The puzzles the game offers you themselves are straight-forward. There is sometimes a very odd logic at work within dreams (like a map being produced from eating a fish), but this is something essential to the dream world and not so alien to an analytical approach that most players won’t be able to piece together the solution to the puzzles. It does seem a lot easier if you just play the first chapter (which is offered for free), but does get satisfyingly more complex when you enter the second. You won’t end up trying every item in your inventory with every object you can find at any point, despite the increased difficulty.

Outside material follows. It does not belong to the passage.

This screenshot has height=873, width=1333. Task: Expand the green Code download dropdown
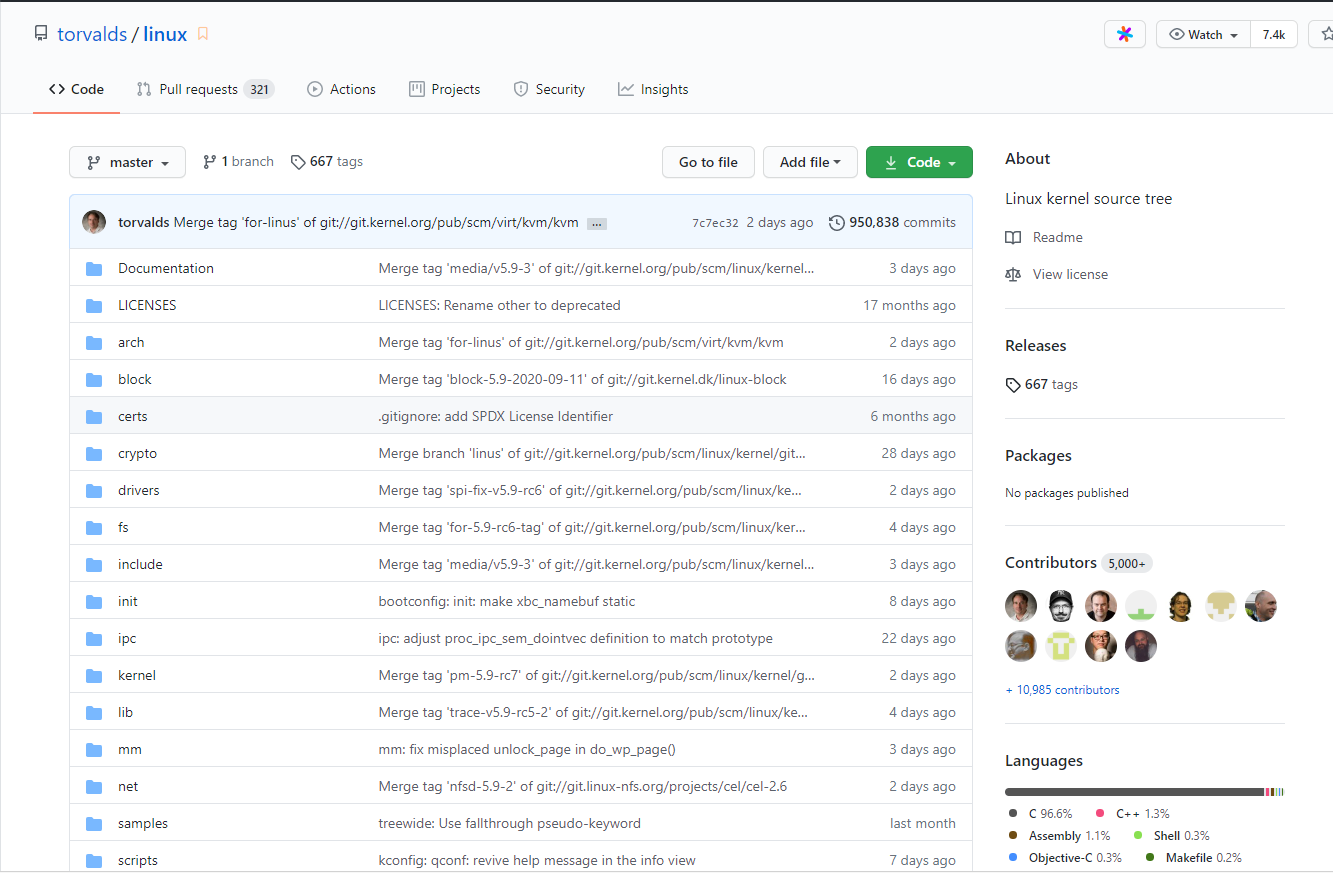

The best part about the game is the appearance and feel of the game. Despite the painstaking process used to create each set and all the characters, the rooms are rich and detailed; the rooms that are sparse are supposed to be and those that are meant to be cluttered feel so, the bright colours used in the materials for the dreams contrast so amazingly with the almost coffee-stained aesthetic of real life’s humdrum. Just looking at the scenes reveal the attention to detail and the interesting use of materials such as cotton or cardboard to create the world Victor explores. The use of materials here isn’t just a gimmick to stand out, it helps express the wonder and mystery of the game world.

Adding to that, but no less worthy of mention, are the beautiful and elegant sound effects that help sets the mood as sombre and gives a sense of foreboding from the very start and includes such seamless elements as the sound of experimental jazz being played on an old gramophone or life bustling outside the window. No less than this, the game sports a cerebral dialogue that includes references to philosophy, literature and science from the central, more well-read characters thrown in midst their normal daily banter.

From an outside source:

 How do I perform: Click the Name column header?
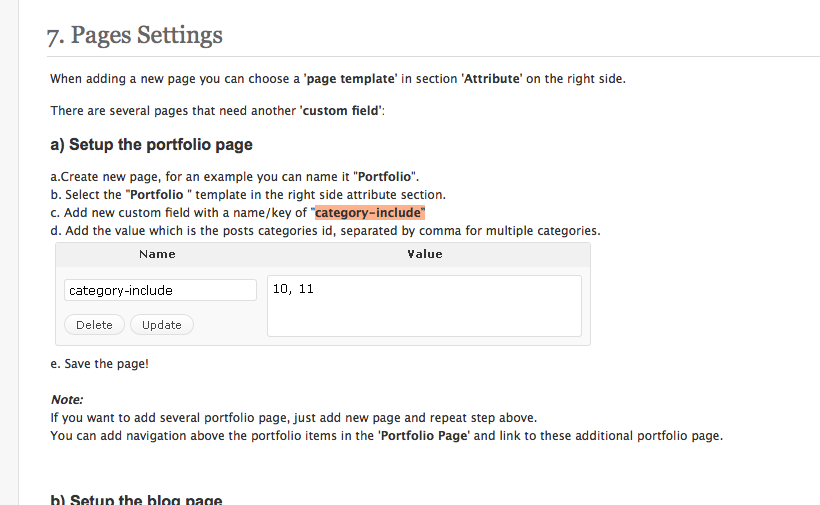[157, 254]
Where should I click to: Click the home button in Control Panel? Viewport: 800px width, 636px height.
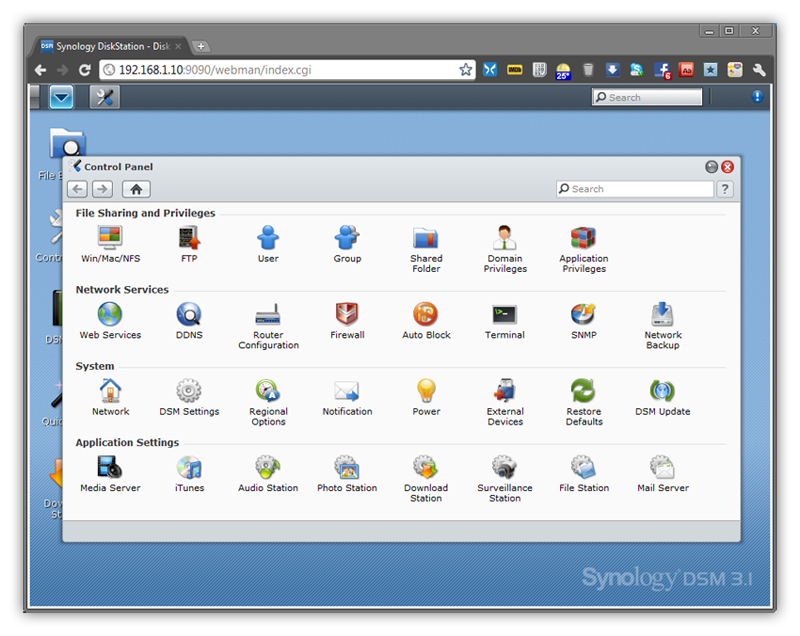[x=136, y=189]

Finally, and an interesting feature, is that the game is played entirely online and certain bits of statistical data is sent back to the developers so that they may refine the playing experience. While this may strike some as too close to the DRM of games like Assassin’s Creed II, they address this in their FAQ, as it allows them to patch the game, tweak puzzles and add extra dialogue when needed. The designers have given assurance that the game will be offered offline (or via some other method) if something goes wrong and will be available on Steam later in the Summer.

My final word on this is that if you like point and click adventures, buy this wonderful series of episodic games, you can buy each episode for a mere €4.69 or get it for €17.25 for the entire series of 5 chapters (with an early bird price of €13.75). For the amount of love and attention that has gone into this game and the depth it offers, that’s a real bargain.

Chapters 1 and 2 are out now, with the remaining chapter coming at time to be announced (due to minor setbacks). Chapter 1 is free, all others are €4.69 or get them all for €17.25 (€13.75 at the moment). See their website for details.